Entrano Antonio e Sebastiano.
Ant. Voi non volete più rimanere, nè volete che vi accompagni?
Seb. No, ve ne prego; la mia stella getta sopra di me un sinistro chiarore: l’influenza maligna del mio destino potrebbe ottenebrare il vostro. Vi chiederò dunque per grazia di lasciarmi portar solo tutto il carico de’ miei dolori, avvegnachè sarebbe un male ricompensarvi il rovesciarne sopra di voi una parte.
Ant.

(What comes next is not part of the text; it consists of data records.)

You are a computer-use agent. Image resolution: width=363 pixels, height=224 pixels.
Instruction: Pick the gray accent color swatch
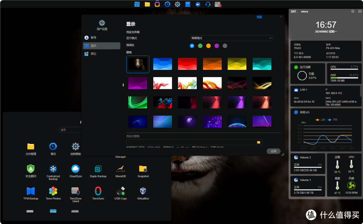point(225,46)
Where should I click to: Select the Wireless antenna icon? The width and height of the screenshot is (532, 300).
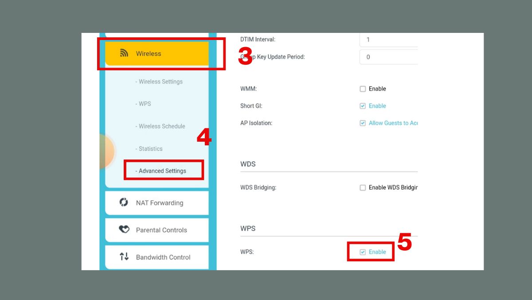tap(124, 52)
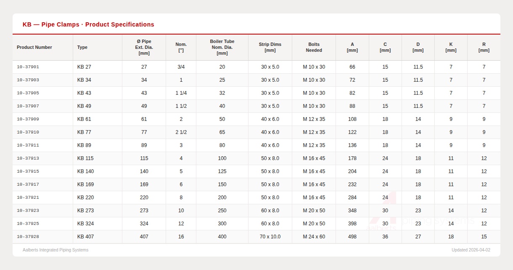
Task: Click the Product Number column header
Action: [34, 47]
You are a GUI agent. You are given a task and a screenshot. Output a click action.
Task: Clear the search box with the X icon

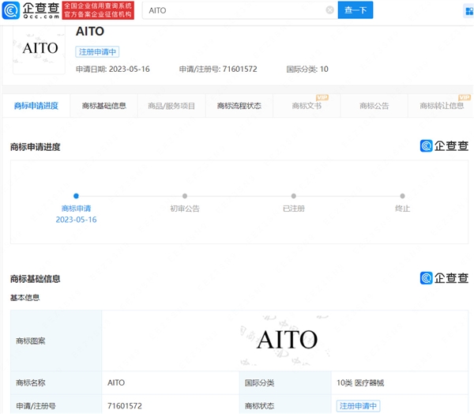point(329,10)
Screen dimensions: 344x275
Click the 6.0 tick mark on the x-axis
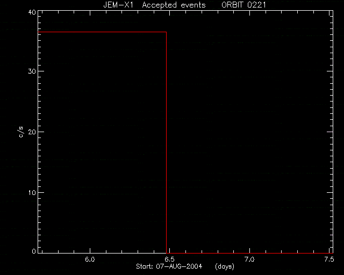click(x=90, y=251)
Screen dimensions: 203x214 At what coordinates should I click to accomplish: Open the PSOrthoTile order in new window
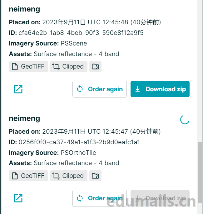pos(18,198)
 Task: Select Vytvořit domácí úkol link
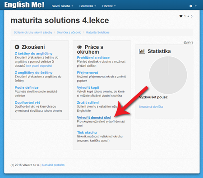click(94, 118)
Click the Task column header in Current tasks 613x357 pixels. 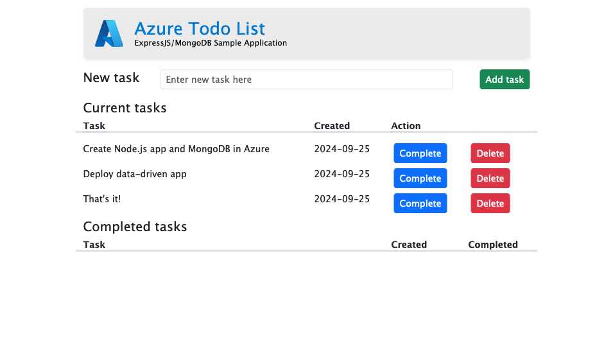[x=94, y=126]
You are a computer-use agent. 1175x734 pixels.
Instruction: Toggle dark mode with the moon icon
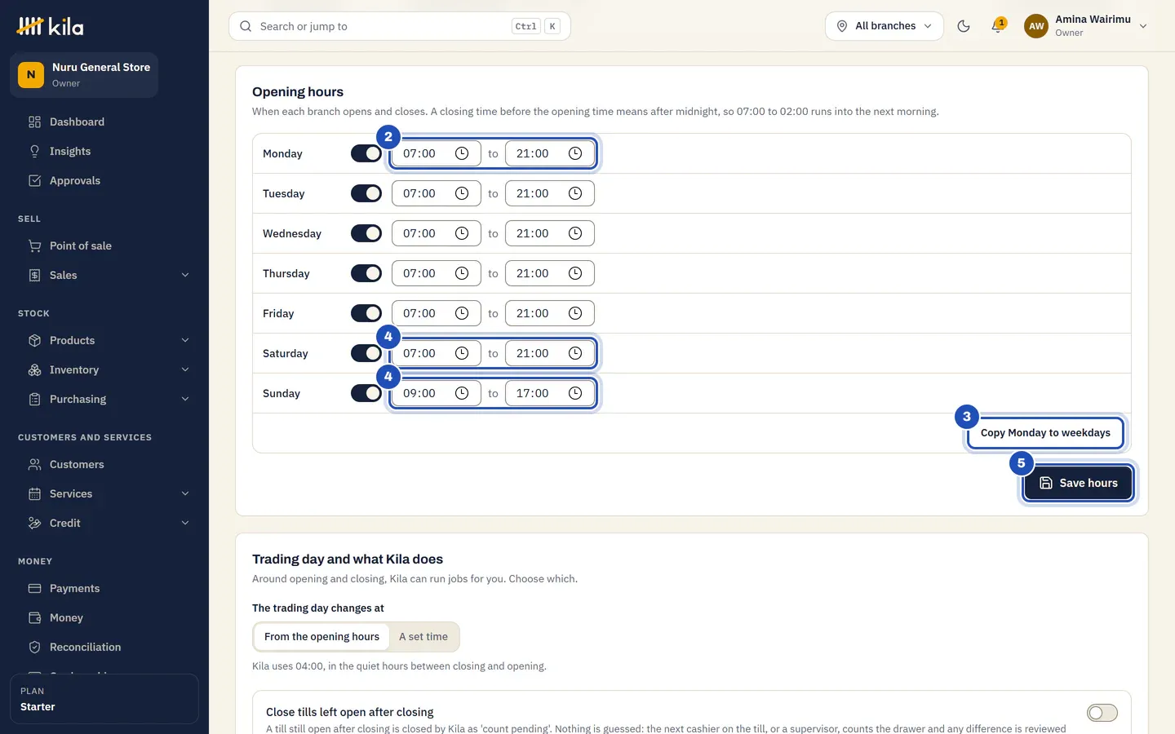[964, 26]
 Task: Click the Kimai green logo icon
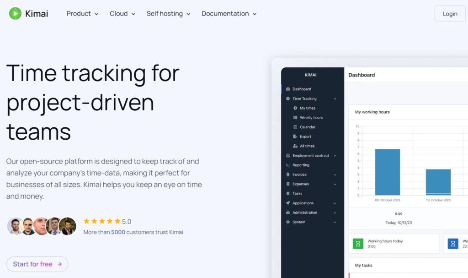click(x=15, y=13)
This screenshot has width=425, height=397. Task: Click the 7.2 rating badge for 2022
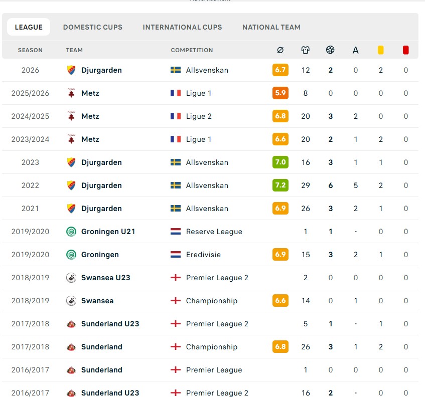click(280, 185)
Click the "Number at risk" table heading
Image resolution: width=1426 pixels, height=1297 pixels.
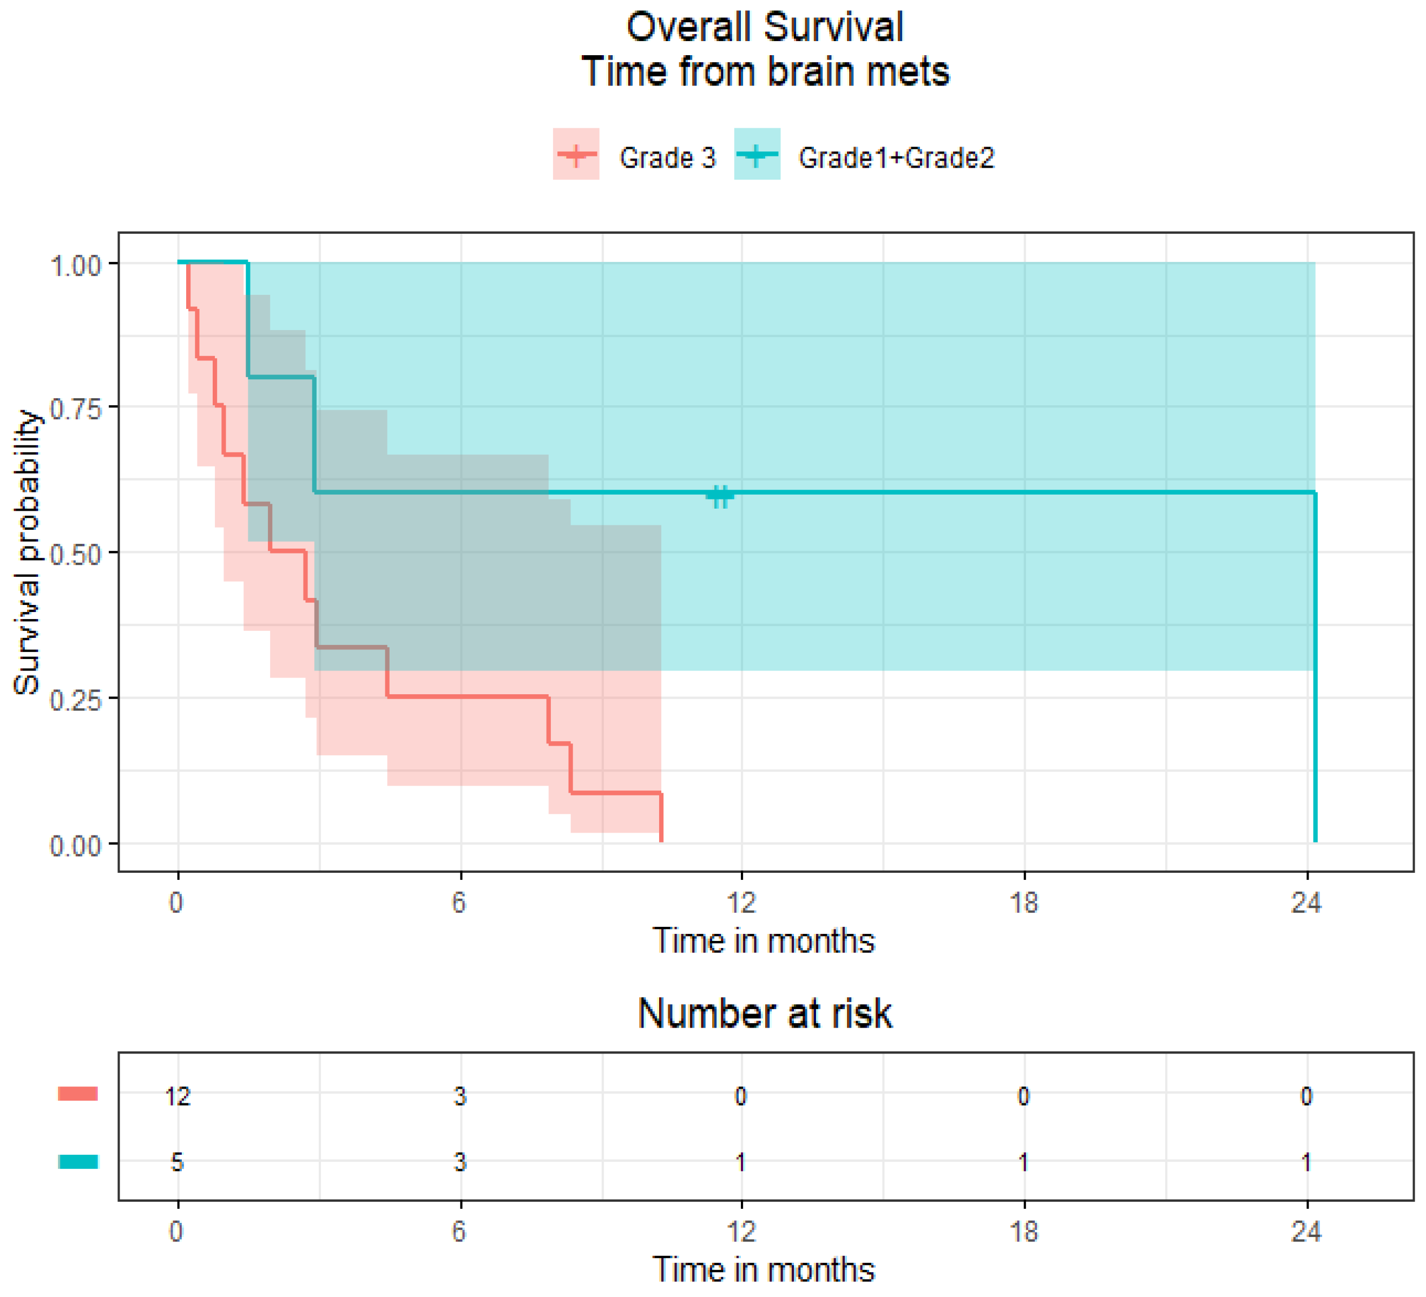pyautogui.click(x=765, y=1013)
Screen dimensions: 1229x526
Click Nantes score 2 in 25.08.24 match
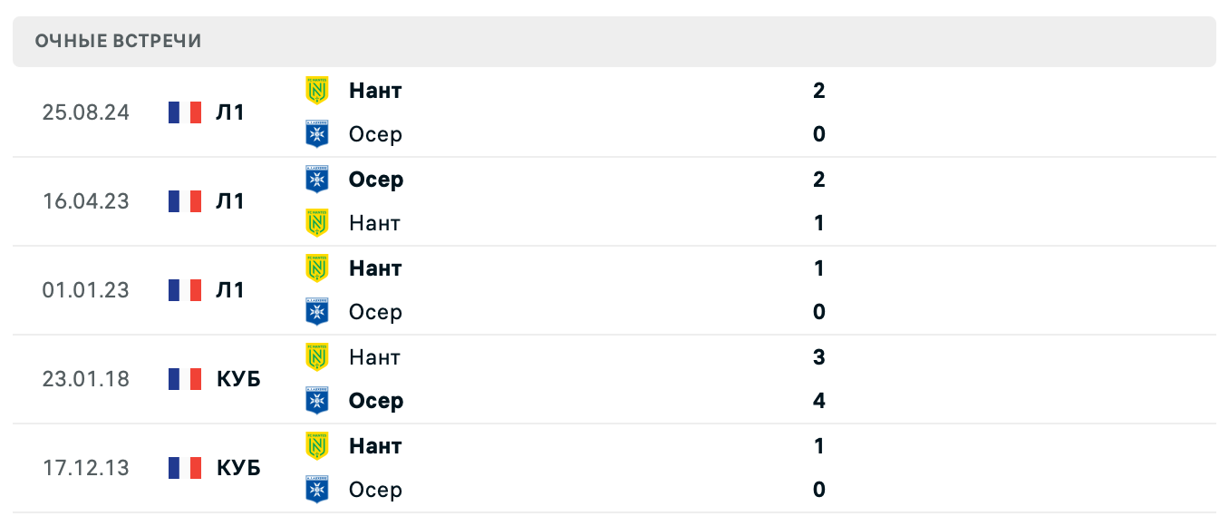(x=819, y=91)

Vogliate almeno dirmi in qual luogo intendete di andare.
Seb. No, no: il mio viaggio, sebben pensato, è una vera stravaganza. Pure avendo osservato in voi tanta discrezione cortese, e tanta compiacenza, m’indurrò a dirvene qualche cosa. Bisogna dunque che sappiate, Antonio, che il mio nome (che ora ho mutato in quello di Rodrigo) è Sebastiano; e che mio padre era quel Sebastiano di Messalina, di cui avrete certamente inteso parlare. Egli ha lasciato dopo di sè due figli, io e mia sorella nati entrambi nella medesima ora; e che se fosse piaciuto al Cielo, avremmo dovuto finir del pari la nostra vita. Ma voi cambiaste i miei destini ritraendomi da quelle onde dove mia sorella erasi annegata.
Ant. Oimè, funesto giorno!
Seb. Una fanciulla, signore, che sebbene si dicesse che moltissimo mi somigliava, era avuta per bella da tutti. Non si addice a me l’aver di lei l’idea che ne avevano gli altri: ma posso almeno arditamente affermare che ella aveva un’anima che l’invidia stessa sarebbe stata costretta a trovar bella. Ora però è morta, signore, ed ecco che al solo pensarvi i pianti scorrono a torrenti per le mie gote.
Ant. Perdonatemi, signore, per la ruvidezza con cui vi avrò trattato.
Seb. Ah! buon Antonio: scusate me invece per tutte le brighe che vi causai.
Ant. Se per prezzo della mia amicizia, non volete darmi un dispiacere, lasciatemi seguirvi e servirvi.